On Wed, 20 Oct 2021 at 23:06, Tobias Geerinckx-Rice <me@tobias.gr> wrote:

> Giving access only to people with commit access is a given, but 
> any shared offload server is a huge shared security risk.
>
> Guix is not content-addressed.  Any [compromised] user can upload 
> arbitrary malicious binaries with store hashes identical to the 
> legitimate build.  These malicious binaries can then be downloaded 
> by other clients, which presumably all have commit access.
>
> Now the attacker almost certainly has covert access to one or more 
> user accounts that can push signed commits to Guix upstream.

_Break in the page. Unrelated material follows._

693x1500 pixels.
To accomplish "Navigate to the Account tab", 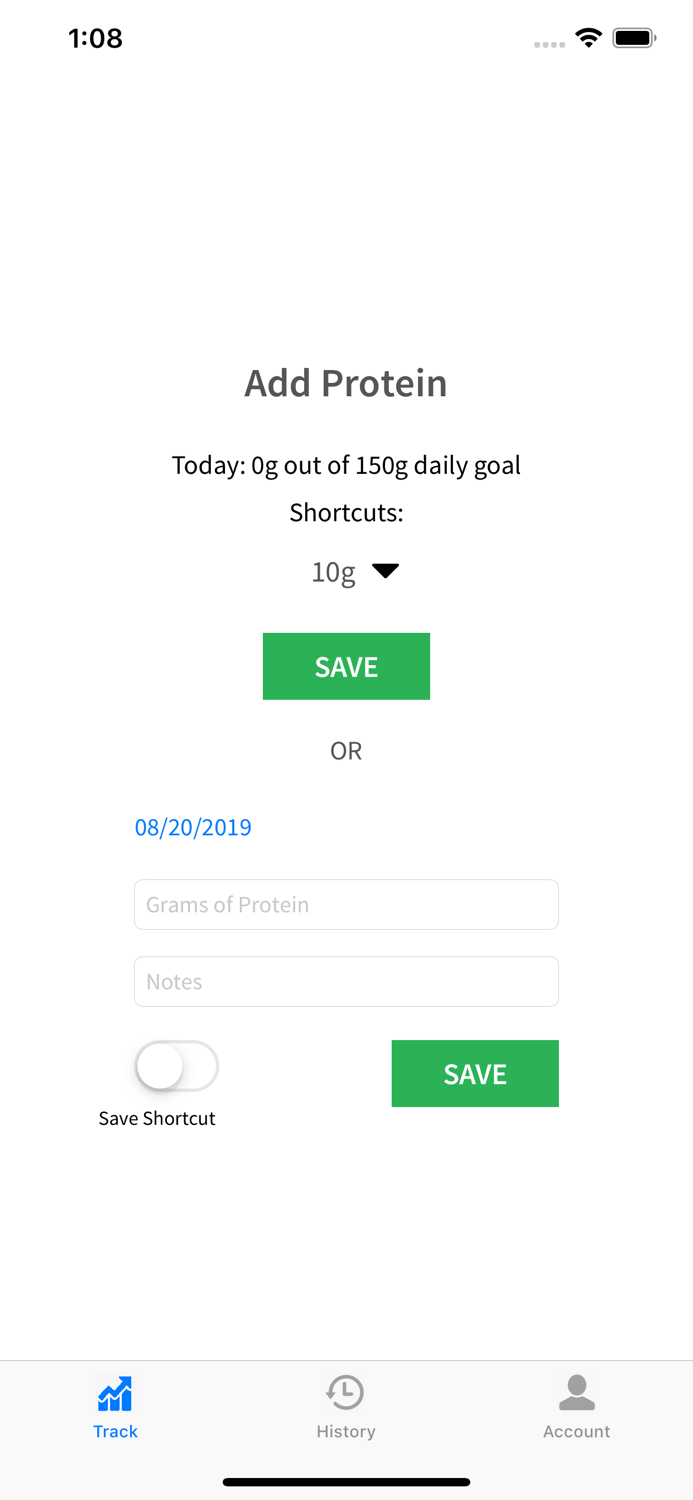I will click(x=577, y=1405).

If I understand correctly, if a committer offloads to say Berlin or
Bayfront, your concern is that the output will be in the publicly
exposed store.  Right?

If yes, one could imagine two stores: one populated by CI as it is
currently done and another one mounted elsewhere considered as sandbox
and regularly garbage collected.

For instance, one could imagine a dedicated VM for all the committers
who require some CPU power.

I mean, it is some system administration work, but is it not technically
feasible?


> At that point, one might consider dropping SSH account-based 
> access in favour of a minimal job submission API, and just return 
> the results through guix publish or so…?  OTOH, that's yet another 
> code path.

A minimal job submission API with token would be ideal, IMHO.  But it
falls into:

        Now is better than never.
        Although never is often better than *right* now.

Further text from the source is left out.